§ What you need to do:
Please copy the material starting at the line that contains "so click(x=1201, y=967)." and ending after the line that contains "What do you see at coordinates (741, 45)", swapping "screenshot" for "screen capture" and leaving everything else unchanged.

--- Begin Material for this exercise ---

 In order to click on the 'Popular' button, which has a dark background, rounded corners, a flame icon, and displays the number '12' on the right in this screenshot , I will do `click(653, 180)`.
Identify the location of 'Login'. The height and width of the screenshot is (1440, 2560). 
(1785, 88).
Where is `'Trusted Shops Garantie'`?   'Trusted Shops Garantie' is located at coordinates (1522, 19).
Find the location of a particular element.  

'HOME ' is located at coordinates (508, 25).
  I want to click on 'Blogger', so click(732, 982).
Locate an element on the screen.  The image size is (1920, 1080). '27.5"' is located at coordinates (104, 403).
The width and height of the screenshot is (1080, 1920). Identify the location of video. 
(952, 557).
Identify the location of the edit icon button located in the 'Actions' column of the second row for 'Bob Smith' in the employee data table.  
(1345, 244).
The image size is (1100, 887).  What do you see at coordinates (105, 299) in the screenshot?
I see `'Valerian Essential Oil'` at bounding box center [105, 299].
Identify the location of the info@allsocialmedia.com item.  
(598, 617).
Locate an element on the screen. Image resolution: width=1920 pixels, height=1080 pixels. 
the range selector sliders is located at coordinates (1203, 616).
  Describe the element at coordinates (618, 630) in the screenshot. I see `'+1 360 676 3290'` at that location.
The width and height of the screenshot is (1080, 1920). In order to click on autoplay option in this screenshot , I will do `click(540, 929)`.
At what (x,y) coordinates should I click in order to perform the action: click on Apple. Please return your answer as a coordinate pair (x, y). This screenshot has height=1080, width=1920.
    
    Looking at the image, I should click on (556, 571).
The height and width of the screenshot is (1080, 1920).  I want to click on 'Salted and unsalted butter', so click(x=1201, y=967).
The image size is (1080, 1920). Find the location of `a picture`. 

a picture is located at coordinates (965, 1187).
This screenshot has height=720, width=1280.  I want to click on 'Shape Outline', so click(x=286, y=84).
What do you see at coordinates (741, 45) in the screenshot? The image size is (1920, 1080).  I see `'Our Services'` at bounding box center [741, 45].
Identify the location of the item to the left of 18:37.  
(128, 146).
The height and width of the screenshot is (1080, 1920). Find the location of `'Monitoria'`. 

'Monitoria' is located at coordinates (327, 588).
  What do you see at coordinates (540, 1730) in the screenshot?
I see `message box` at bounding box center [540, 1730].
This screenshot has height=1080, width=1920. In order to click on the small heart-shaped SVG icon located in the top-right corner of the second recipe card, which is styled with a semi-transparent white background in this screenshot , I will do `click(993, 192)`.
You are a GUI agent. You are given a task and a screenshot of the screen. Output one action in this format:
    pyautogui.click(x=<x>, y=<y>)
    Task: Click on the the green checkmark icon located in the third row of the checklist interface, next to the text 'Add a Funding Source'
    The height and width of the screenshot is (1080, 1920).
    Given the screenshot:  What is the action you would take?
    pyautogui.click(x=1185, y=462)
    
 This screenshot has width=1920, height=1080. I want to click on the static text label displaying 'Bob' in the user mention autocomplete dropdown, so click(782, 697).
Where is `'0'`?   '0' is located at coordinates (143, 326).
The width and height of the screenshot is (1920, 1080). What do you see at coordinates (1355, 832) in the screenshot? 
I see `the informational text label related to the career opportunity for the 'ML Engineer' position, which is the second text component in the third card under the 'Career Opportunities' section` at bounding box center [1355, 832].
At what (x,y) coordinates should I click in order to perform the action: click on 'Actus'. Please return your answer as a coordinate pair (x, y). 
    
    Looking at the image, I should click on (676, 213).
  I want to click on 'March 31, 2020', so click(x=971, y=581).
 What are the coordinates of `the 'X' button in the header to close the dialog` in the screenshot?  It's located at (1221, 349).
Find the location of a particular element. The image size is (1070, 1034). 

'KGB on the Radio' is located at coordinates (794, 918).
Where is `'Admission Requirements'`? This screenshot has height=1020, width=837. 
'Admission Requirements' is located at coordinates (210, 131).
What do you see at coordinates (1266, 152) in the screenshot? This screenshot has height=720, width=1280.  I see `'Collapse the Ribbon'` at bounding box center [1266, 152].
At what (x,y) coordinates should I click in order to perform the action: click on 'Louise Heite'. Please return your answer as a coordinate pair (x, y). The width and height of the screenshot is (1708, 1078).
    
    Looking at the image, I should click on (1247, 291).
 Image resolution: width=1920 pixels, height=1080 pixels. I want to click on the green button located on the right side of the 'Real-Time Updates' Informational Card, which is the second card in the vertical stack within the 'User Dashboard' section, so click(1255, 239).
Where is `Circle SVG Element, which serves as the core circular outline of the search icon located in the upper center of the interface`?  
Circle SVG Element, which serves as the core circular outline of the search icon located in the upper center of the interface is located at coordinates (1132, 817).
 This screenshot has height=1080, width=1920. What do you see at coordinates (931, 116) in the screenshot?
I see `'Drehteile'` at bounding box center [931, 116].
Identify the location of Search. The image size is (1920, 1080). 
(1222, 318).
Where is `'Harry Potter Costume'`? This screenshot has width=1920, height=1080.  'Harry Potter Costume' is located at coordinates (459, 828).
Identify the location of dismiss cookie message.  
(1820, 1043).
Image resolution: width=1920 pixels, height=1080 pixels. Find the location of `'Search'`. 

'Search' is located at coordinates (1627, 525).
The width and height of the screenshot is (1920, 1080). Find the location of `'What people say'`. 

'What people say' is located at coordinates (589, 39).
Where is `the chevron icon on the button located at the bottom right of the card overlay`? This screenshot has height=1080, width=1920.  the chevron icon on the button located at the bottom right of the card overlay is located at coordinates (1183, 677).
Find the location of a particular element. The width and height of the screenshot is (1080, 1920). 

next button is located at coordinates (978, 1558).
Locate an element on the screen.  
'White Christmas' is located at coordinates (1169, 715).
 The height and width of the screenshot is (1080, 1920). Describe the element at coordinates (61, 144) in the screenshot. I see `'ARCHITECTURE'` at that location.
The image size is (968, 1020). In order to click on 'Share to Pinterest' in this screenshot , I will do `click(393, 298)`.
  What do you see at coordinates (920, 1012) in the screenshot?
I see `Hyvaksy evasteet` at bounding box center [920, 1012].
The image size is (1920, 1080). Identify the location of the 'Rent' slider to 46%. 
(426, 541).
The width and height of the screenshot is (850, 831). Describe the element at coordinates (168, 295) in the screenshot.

--- End Material for this exercise ---

§ Written reply:
The height and width of the screen capture is (1080, 1920).  I want to click on 'Salted and unsalted butter', so click(x=1201, y=967).
The image size is (1080, 1920). Find the location of `a picture`. 

a picture is located at coordinates (965, 1187).
This screen capture has height=720, width=1280.  I want to click on 'Shape Outline', so click(x=286, y=84).
What do you see at coordinates (741, 45) in the screen capture? The image size is (1920, 1080).  I see `'Our Services'` at bounding box center [741, 45].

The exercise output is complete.